The report also concluded that a relatively small percentage of priests, roughly 4 percent, was involved in any form of abuse, a number that researchers said is consistent with national averages across all vocations. Additionally, the vast majority of abuse occurred during the 1960s and ’70s, a statistical revelation that led John Jay’s principal investigator, Karen Terry, to infer the abuse “was consistent with the patterns of increased deviance of society during that time.”

Coakley addressed that conclusion in his statement: “Those were years of great turmoil and upheaval both in society and in the church. Societal factors, such as the sexual revolution, increased frequency of divorce, a sharp rise in drug abuse, as well as civil and social unrest all parallel the pattern and time frame of the spike in sexual abuse of children and young people by clergy.”
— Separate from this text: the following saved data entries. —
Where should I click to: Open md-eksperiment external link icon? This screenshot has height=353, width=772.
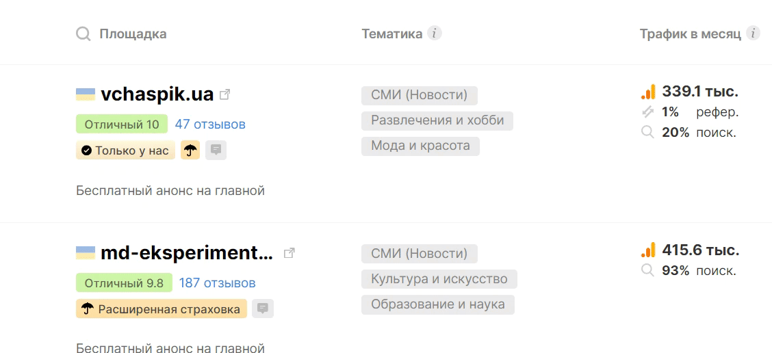pyautogui.click(x=290, y=253)
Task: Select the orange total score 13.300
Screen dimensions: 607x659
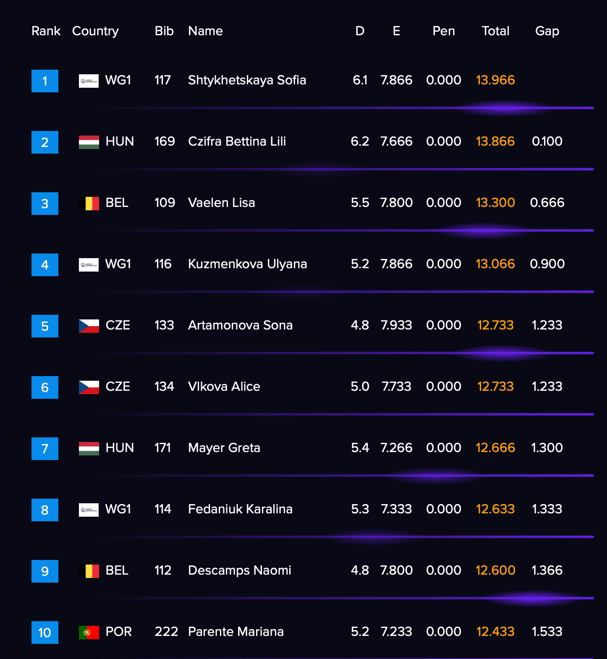Action: [495, 203]

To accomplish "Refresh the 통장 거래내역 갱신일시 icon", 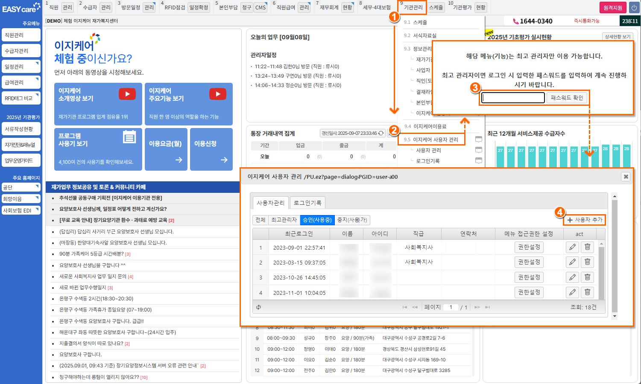I will point(381,133).
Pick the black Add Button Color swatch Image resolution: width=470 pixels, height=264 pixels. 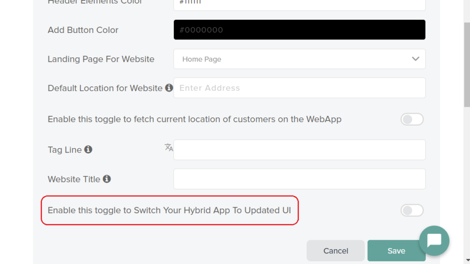[x=299, y=29]
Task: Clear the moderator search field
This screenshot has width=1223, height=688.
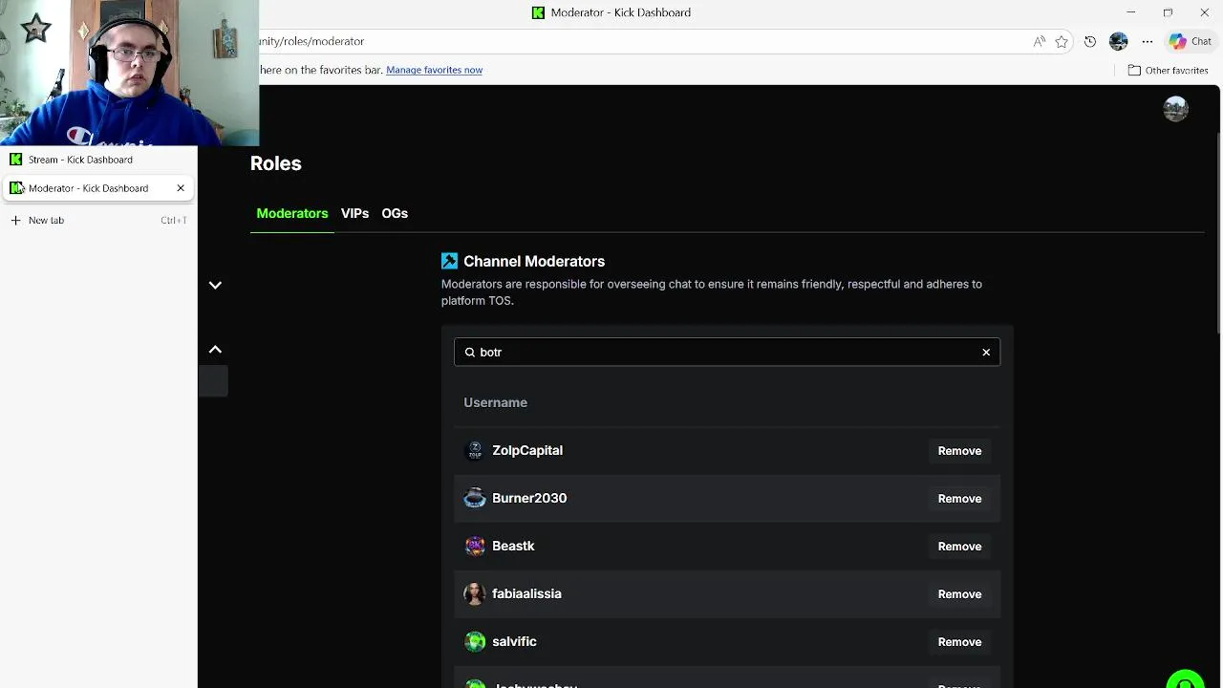Action: [x=986, y=353]
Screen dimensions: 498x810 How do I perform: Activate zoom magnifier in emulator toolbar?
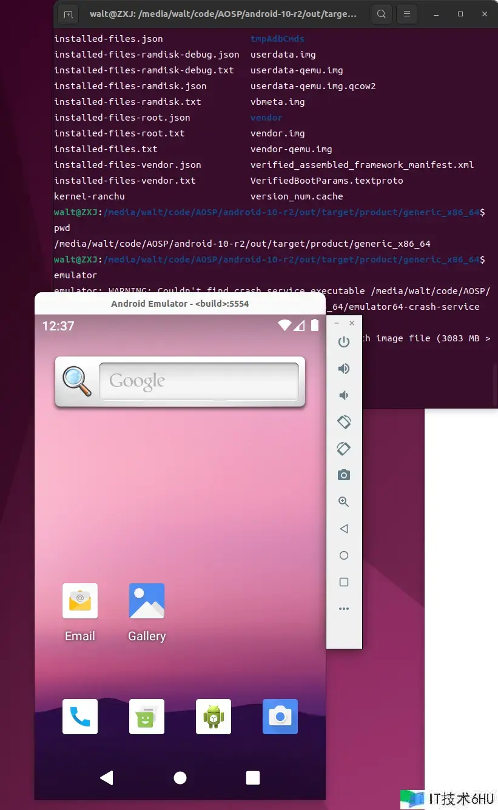coord(344,502)
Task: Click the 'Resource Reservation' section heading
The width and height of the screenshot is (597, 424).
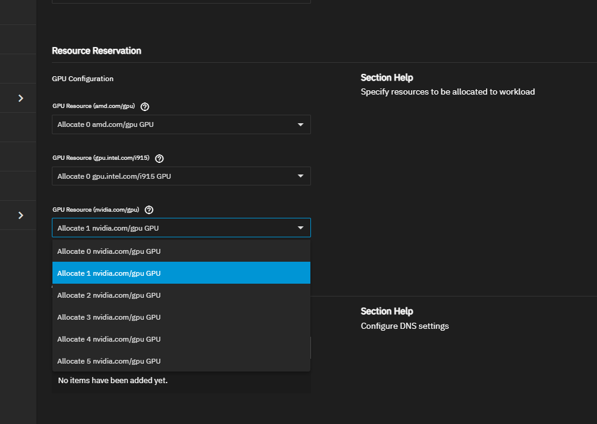Action: pos(96,51)
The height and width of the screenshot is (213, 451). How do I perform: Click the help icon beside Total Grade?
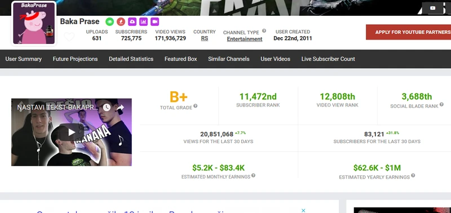pyautogui.click(x=195, y=106)
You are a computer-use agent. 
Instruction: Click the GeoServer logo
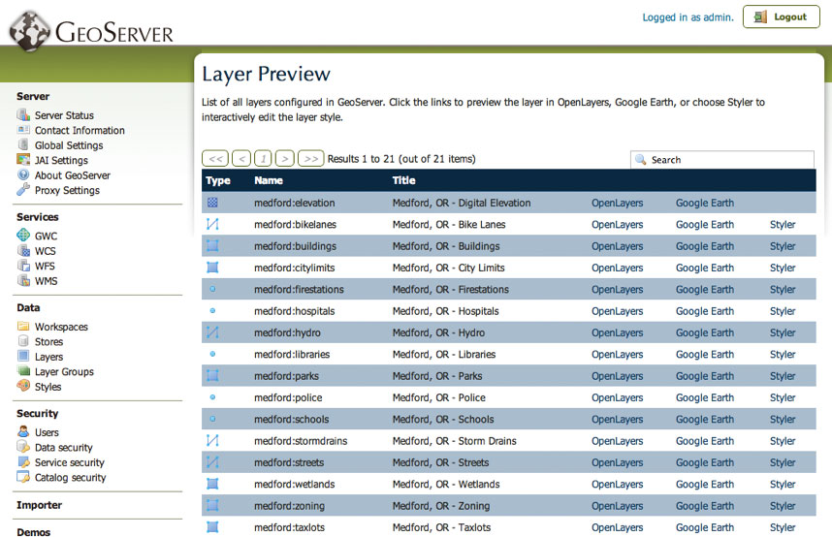(92, 30)
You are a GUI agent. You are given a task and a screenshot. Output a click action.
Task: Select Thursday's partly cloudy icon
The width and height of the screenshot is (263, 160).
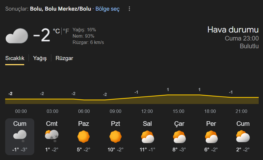point(211,137)
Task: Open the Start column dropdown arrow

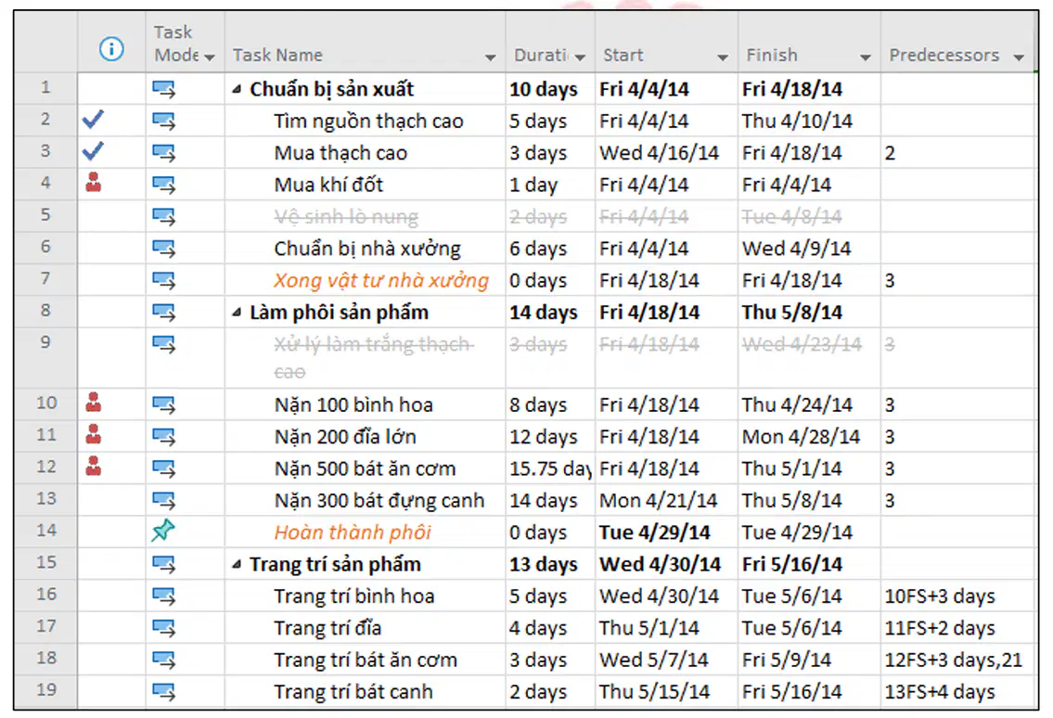Action: point(723,58)
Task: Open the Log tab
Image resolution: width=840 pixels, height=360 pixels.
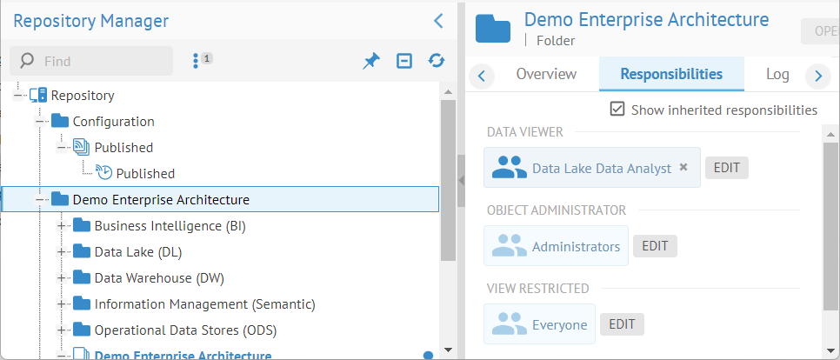Action: 777,74
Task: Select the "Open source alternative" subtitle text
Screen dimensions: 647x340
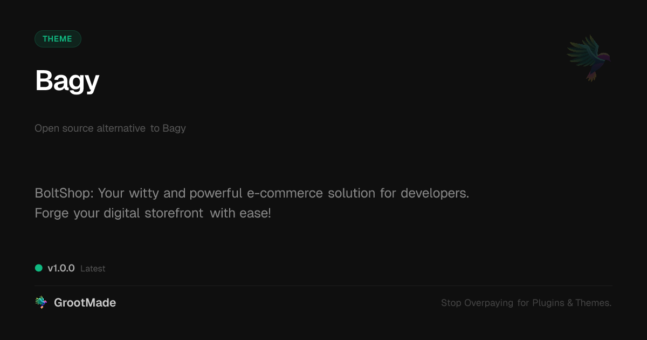Action: coord(90,128)
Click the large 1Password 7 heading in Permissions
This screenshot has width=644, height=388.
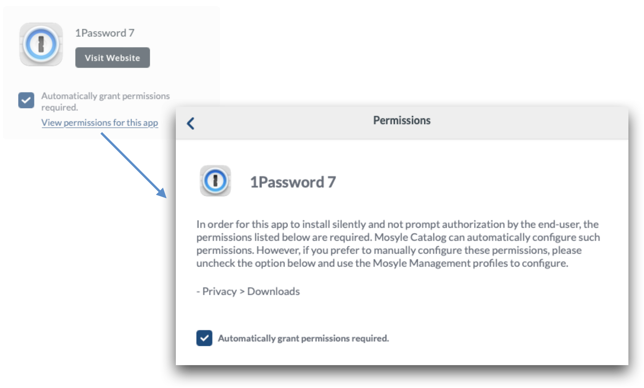293,182
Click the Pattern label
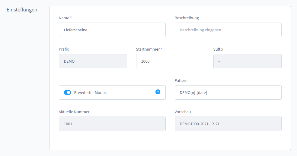This screenshot has height=156, width=297. [x=181, y=80]
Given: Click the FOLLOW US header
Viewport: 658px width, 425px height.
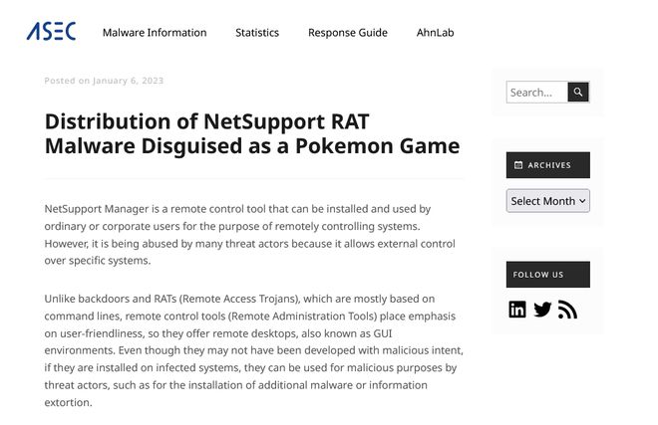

However, Haffner countered: “The conclusion that that permissiveness of the 1960s and 1970s led to sexual misconduct is reminiscent of that period’s refrain: ‘The devil made me do it.’ “As the report points out, there are multiple reasons that some clergy of all denominations have taken advantage of their positions and engaged in sexual misconduct, including child sexual abuse,” she said. “For some it is power, for some it is access, for some it is a sexual orientation to children, and for some it is a compulsivity and their own damaged sexuality.”

Haffner and Coakley agree that education is key.

“For clergy of all denominations, education about sexuality and sexual misconduct prevention is a critical part of human formation during seminary preparation and through continuing education throughout their careers,” Haffner said.

Coakley wrote: “One of the reasons that may account for the relatively few incidents of abuse in the 21st century has been the great emphasis which seminaries now place on what is called human and spiritual formation. There is a much stronger emphasis on preparing seminarians to live priesthood in a healthy manner and developing a strong affective maturity.”